Anytime leadership of a government agency or department, school or business is found to be unsatisfactory by their respective employees, it is concerning.

The Times Free Press, from information obtained through an open records request, published results from a survey Sunday that showed the police department also scored low on communication and recognizing officers for good work.

Questions from the survey should immediately arise: Why is the dissatisfaction there? How long has it been there? Can things be improved? What happens if it doesn’t improve?

We hope Chattanooga Mayor Tim Kelly and Police Chief Celeste Murphy are pondering all of those questions and others as they sift through the responses from the survey commissioned by the mayor’s office.

On the other hand, some of the dissatisfaction could be present for the same reasons it would be present if a popular boss, director or manager were replaced with someone from the outside who brings in a different leadership style and dynamic.
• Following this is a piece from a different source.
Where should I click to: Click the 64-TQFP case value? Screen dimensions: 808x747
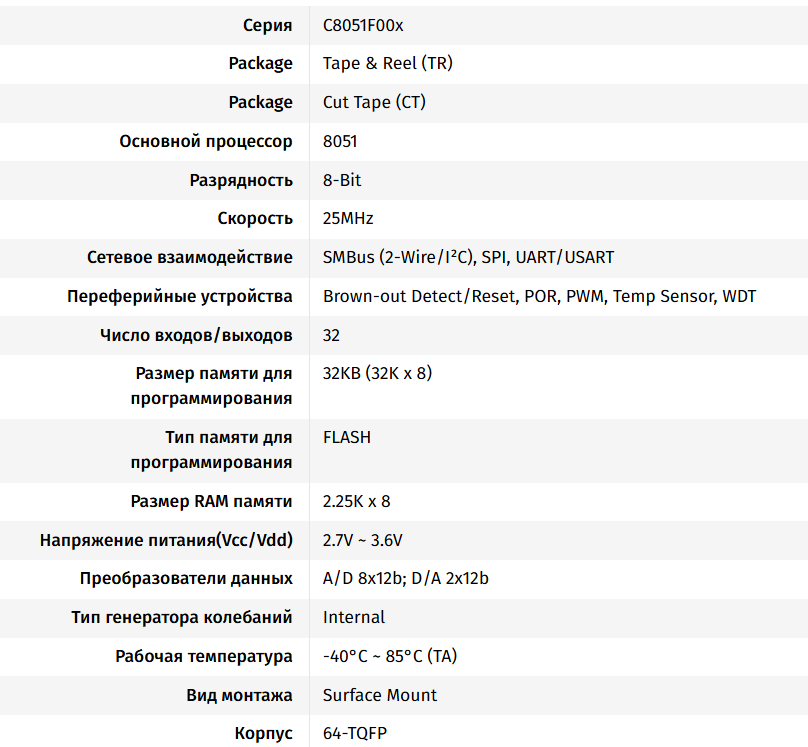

(Twenty-six-year Chattanooga Police Department veteran David Roddy, who had been police chief for four years, retired — some say not of his own volition — in 2021. Today, he is chief operating officer for Hamilton County under Mayor Weston Wamp.)
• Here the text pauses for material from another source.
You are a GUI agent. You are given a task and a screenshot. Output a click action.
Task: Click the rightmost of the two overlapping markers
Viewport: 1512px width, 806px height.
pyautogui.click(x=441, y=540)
A lot of people don’t like change of any kind. It takes time for new ways of operating to settle in.

The results also could be influenced by the fact just over a third of the department completed the survey and that, as Murphy told the Times Free Press, the results are “not indicative of the entire department.”

Experts will tell you that people unhappy about something are more likely to complain than those who are satisfied. How many online survey results, after all, have you filled out when Zaxby’s gave you Coke, not the Dr Pepper you ordered, or when Burger King gave you a Bacon Croissan’wich when what you wanted was the one with sausage?
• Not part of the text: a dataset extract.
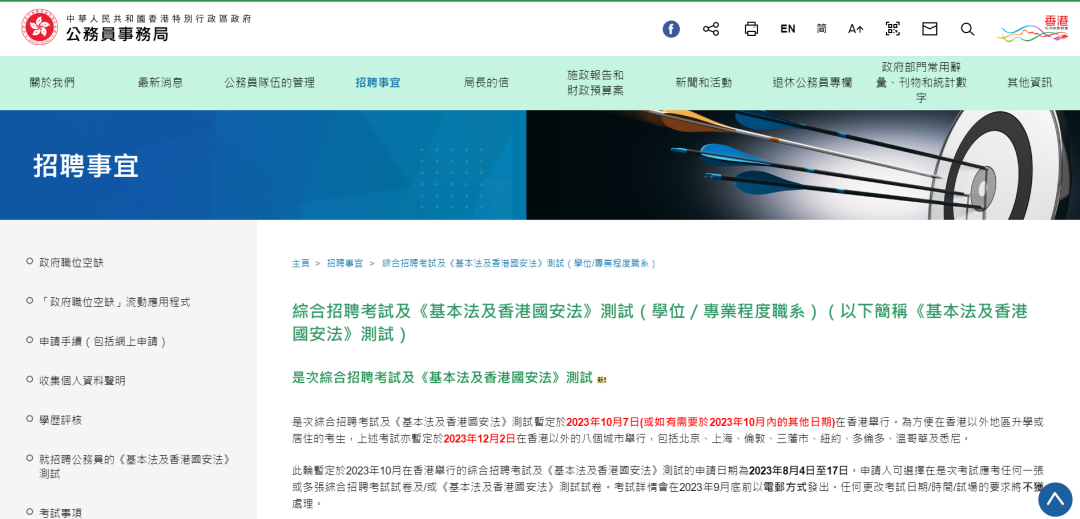
Task: Click the 主頁 breadcrumb link
Action: click(300, 263)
What are disconcerting, though, are Kelly’s comments in an internal memo about rank-and-file officers “just never going to accept a Black woman in that role,” and Murphy’s dismissal of the results as being not indicative of the entire department.

Kelly’s absolutist statement glosses over the fact the department has in the past had a handful of Black police chiefs and numerous high-ranking women.

A statement released by the chapter president of the Fraternal Order of Police Rock City Lodge, representing about 300 CPD officers, also took the comment to task: “It is a dismissal of the concerns of the Fraternal Order of Police and is a failure to take extreme ownership of the situation.”

Meanwhile, Murphy glossing over the survey results is not likely to endear her to those wary of her leadership abilities. Some in the department and the general public already have looked askance at her restructuring the department similar to that of the Atlanta department where she previously worked and adding a layer of higher-paid upper management that some department members say is unneeded.

Further, in 2022, the year she was hired, the number of internal grievances filed at the department tripled from the two years before, according to city records.

The CPD survey, in the information obtained by the newspaper, depicted no areas as “excellent,” several areas on the low end of “all good,” the aforementioned three areas (recognition, executive leadership and communication) in the poorer end of the “check engine” category and nothing in the “urgent action” area. It also showed some strengths of the department as relationships, purpose and empathy.

In light of the results, Ryan Ewalt, the mayor’s chief operating officer, said Kelly and his leadership team have full confidence in Murphy, and Murphy — despite deflecting that “a lot of these things didn’t start with me” — said she was open to any recommendations from the survey. And the International Brotherhood of Police Officers President Ed Buckman said the current leadership team has “the potential for success” but “can’t do it in a vacuum.”

So, while the survey results are not an all-encompassing picture of the CPD, the mayor’s office thought enough of them that it is continuing to provide training and leadership “for all leaders at CPD.” The results, though, are important enough — especially given Kelly’s absolutist memo and Murphy’s comments — that they deserve a follow-up — perhaps every six months or a year — to be sure the overall situation is improving (or not).